-- Supplied passage --

Chinese businessmen had been getting ready to unveil the country’s very first sex theme park in the south western city of Chongqing, due to open in October, this year.
But even before the ribbon-cutting ceremony could take place, Chinese authorities brought in the cranes and bulldozers. In a word—demolished it, for no apparent reason.
The Guardian reports that the project, called “Love Land,” would have featured “naked human sculptures, giant replicas of genitals, and an exhibition about the history of sex and sexual practices in other countries.”
“The park [would] also [have] offer[ed] sex technique workshops and advise on anti-AIDS measures and using condoms properly.”
Sex remains a taboo subject in the Chinese society. Unsurprisingly, the project had raised a lot of eyebrows and drawn criticism from the public, who dubbed it as “vulgar” and “inappropriate.”
A female police officer told the newspaper that she didn’t feel comfortable looking at naked human statues in a public space and condemned them as “too exposed.”
But park manager Lu Xiaoqing, the brain behind the idea, believed that setting up such a facility would have promoted healthy dialogue about sexuality and helped people to lead better sex lives.
Li Yinhe, an expert on sexual attitudes at the Chinese Academy of Social Sciences, had told the British daily that throughout the nation’s history, the country’s attitude toward sex has alternated between forced abstinence and cautious tolerance.
More open to sex during the ancient times, the populace clammed up under the Cultural Revolution—the 10-year campaign launched in 1966 by the-then Chinese Community Party chair Mao Zedong. Many came out of the sexual exile, of sorts, in the 1980s.
In an interview with the same publication, prior to the government clampdown, she also said that the opening of the park was symptomatic of a broader cultural shift: that discussion about sexuality was no longer restricted to the fringes of society, but had moved into mainstream conversation.
One of her researches indicated that the percentage of people having premarital sex in Beijing had jumped from under 16 in 1989 to over 60 in 2004.

-- Activity list --
1. In the Love Land article, who was the park manager behind the idea?
2. Summarize the Love Land article in two sentences.
3. Return the part of the Love Land article starting with "Li Yinhe, an" and going on through "and cautious tolerance.".

-- Data for analysis --
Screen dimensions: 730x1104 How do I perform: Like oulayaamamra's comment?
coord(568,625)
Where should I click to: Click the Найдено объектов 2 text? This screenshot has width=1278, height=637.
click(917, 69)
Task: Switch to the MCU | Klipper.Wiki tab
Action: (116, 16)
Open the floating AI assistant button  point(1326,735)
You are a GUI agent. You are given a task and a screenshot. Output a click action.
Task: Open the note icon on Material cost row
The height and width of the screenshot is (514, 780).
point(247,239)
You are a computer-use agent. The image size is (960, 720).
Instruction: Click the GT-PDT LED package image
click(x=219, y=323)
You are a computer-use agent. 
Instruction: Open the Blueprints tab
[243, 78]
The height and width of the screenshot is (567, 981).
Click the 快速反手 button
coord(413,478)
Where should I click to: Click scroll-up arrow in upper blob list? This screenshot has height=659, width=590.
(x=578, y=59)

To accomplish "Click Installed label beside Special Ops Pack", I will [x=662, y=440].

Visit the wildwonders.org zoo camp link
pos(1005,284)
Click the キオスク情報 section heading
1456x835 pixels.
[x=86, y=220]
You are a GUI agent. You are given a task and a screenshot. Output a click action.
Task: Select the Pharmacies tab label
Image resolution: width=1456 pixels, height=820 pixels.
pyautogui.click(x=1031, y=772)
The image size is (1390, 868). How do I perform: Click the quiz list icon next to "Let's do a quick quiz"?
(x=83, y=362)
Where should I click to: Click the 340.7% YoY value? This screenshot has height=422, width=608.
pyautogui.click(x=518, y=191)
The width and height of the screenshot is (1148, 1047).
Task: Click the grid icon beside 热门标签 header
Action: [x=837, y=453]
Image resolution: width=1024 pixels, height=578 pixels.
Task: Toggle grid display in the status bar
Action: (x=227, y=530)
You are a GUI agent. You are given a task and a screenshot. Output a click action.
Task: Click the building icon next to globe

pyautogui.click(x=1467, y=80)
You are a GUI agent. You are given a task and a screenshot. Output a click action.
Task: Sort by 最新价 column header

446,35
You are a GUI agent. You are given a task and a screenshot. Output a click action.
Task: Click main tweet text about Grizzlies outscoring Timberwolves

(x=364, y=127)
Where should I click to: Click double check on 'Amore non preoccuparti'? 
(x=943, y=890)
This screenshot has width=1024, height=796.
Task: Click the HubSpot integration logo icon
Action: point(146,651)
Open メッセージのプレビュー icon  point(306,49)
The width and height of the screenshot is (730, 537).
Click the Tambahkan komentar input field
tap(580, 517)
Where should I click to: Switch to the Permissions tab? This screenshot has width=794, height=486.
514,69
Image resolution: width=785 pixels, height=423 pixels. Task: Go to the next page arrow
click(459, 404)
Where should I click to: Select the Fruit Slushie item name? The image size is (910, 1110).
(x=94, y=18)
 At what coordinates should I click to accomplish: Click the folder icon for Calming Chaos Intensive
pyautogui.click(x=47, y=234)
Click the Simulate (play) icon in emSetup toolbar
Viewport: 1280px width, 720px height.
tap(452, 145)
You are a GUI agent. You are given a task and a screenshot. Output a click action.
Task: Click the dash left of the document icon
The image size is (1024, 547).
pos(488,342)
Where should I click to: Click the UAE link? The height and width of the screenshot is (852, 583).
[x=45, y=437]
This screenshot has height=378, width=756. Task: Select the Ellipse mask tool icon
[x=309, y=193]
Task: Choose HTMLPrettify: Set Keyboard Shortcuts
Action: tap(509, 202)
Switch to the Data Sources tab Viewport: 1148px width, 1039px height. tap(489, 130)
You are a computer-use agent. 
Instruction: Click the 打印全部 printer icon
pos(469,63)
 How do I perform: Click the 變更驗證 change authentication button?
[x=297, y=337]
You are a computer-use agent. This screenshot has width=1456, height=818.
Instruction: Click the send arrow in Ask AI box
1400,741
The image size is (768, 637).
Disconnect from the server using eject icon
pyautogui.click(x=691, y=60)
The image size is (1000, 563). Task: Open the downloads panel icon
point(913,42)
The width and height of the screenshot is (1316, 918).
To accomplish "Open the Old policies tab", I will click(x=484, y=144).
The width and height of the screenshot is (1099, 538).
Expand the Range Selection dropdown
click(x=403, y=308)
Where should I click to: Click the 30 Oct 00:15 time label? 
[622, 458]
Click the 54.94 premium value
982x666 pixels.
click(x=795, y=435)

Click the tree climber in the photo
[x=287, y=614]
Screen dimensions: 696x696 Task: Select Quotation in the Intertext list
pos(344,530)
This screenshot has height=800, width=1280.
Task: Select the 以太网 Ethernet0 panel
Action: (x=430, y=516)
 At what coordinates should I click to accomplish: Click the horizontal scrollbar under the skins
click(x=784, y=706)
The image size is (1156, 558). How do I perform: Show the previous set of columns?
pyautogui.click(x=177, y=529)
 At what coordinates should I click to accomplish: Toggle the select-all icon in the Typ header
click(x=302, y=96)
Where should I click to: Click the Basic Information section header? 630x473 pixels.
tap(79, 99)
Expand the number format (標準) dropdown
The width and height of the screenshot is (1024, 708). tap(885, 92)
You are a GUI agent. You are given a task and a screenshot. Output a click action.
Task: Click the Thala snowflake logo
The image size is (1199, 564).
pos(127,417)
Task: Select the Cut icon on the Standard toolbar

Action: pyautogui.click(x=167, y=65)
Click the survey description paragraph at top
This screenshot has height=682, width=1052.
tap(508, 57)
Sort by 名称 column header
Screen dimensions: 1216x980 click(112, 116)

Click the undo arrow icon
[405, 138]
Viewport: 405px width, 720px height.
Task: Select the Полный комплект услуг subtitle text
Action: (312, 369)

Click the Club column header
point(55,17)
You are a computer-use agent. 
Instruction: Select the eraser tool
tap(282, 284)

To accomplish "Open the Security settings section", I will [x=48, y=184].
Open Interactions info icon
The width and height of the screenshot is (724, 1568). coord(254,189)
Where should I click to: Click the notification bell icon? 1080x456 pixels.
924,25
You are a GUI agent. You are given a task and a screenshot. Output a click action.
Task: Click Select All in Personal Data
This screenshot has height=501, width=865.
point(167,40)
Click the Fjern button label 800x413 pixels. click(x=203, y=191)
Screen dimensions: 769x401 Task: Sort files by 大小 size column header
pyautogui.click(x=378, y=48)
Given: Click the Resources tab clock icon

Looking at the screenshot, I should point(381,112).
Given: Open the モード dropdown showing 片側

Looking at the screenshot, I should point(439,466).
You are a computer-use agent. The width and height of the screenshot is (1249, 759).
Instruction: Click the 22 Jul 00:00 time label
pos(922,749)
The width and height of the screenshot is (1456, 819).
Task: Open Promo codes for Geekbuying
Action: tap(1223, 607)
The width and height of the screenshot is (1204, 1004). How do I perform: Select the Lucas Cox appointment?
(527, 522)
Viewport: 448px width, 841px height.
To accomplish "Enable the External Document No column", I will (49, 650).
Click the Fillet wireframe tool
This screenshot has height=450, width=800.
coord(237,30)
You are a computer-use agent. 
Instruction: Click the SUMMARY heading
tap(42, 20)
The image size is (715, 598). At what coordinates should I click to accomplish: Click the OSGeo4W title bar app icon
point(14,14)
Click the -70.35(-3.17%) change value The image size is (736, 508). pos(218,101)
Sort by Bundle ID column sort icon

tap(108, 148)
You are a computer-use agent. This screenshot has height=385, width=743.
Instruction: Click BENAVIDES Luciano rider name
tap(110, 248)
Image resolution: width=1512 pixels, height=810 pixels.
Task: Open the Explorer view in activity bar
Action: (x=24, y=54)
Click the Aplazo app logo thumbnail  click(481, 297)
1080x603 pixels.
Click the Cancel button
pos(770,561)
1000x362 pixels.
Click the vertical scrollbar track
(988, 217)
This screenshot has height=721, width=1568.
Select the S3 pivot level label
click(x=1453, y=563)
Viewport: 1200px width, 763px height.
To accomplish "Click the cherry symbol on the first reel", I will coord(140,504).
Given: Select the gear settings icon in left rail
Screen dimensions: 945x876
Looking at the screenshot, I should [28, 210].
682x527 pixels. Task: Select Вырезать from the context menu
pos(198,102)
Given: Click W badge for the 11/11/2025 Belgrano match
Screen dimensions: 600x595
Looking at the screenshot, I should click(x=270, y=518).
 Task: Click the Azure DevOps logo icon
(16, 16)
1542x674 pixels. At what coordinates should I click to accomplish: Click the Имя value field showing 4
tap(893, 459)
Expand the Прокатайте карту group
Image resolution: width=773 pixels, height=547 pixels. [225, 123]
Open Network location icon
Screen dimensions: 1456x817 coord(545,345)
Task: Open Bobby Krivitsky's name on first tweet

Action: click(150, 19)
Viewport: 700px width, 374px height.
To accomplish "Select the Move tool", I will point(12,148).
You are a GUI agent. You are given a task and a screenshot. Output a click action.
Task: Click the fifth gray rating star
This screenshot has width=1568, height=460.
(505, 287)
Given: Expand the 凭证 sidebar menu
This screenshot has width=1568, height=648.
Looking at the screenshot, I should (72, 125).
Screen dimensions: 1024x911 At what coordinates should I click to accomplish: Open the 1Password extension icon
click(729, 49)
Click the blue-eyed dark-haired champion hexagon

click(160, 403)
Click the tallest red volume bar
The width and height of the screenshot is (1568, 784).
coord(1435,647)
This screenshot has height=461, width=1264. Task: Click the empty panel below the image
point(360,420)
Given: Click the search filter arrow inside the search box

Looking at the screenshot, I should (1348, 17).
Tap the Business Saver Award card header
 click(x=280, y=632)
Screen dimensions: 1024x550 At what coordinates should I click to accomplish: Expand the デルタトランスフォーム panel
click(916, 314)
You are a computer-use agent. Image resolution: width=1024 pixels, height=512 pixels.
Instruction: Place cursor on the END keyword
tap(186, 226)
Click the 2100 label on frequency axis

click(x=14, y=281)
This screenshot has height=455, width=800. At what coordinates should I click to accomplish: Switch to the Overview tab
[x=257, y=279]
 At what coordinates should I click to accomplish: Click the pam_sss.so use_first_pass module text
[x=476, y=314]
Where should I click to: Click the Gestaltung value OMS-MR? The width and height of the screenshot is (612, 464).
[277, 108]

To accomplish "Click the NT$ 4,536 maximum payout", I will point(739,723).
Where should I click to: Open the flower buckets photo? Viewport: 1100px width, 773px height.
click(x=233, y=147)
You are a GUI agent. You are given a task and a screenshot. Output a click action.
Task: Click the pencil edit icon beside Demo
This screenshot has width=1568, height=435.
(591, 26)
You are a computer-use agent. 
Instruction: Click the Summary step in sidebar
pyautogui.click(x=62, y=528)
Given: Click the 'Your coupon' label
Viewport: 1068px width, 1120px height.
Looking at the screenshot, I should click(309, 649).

-- Solution list --
1. Lu Xiaoqing.

2. Chinese authorities demolished "Love Land," a sex theme park in Chongqing that was due to open in October, before its opening ceremony could take place, for no apparent reason. The project would have featured naked sculptures, genital replicas, an exhibition on the history of sex, and sex technique workshops, and the public criticized it as "vulgar" and "inappropriate," though its manager believed it would have promoted healthy dialogue about sexuality.

3.
Li Yinhe, an expert on sexual attitudes at the Chinese Academy of Social Sciences, had told the British daily that throughout the nation’s history, the country’s attitude toward sex has alternated between forced abstinence and cautious tolerance.